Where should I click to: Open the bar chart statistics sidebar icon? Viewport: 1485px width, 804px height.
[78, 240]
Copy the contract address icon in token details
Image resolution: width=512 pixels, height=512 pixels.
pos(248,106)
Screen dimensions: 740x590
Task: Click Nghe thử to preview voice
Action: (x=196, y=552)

****************

§ DIRECTION:
Write out every line of the listing above, word for word, without changing anything.

§ FULL RESPONSE:
Where should I click to: Open the bar chart statistics sidebar icon? Viewport: 1485px width, 804px height.
[78, 240]
Copy the contract address icon in token details
Image resolution: width=512 pixels, height=512 pixels.
pos(248,106)
Screen dimensions: 740x590
Task: Click Nghe thử to preview voice
Action: (x=196, y=552)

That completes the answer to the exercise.